EXERCISE AIM :: Using the data that follows, return exactly the lines from the one that contains "The image size is (1241, 431)." through the one that contains "The image size is (1192, 1008).", ends included.

(RECORD EXTRACTS Opens)

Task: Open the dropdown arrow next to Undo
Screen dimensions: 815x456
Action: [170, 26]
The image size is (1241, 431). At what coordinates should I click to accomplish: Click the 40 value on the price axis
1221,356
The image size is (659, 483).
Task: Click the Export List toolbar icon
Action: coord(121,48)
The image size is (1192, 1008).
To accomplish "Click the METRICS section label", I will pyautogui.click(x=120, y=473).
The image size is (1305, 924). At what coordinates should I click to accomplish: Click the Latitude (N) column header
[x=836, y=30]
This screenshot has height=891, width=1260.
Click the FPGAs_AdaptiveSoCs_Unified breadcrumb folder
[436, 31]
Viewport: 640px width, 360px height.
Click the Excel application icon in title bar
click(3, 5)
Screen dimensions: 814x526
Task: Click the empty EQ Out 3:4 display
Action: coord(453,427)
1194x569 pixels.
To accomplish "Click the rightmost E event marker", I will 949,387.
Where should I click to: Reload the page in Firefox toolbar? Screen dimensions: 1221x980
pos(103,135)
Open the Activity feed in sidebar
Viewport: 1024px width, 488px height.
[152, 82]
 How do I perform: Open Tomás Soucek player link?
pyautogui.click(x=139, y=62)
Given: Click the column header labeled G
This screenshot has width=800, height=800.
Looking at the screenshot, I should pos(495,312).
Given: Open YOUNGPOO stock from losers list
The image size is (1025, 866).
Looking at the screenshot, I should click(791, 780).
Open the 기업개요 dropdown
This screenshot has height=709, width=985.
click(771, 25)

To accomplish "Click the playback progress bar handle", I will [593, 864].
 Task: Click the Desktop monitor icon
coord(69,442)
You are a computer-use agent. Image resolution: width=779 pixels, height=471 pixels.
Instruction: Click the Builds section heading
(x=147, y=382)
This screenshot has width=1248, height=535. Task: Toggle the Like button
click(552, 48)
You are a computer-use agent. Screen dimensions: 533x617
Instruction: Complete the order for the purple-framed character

(RECORD EXTRACTS Closes)

RESULT OF THIS EXERCISE ::
The image size is (1241, 431). At what coordinates should I click to accomplish: Click the 40 value on the price axis
1221,356
The image size is (659, 483).
Task: Click the Export List toolbar icon
Action: coord(121,48)
The image size is (1192, 1008).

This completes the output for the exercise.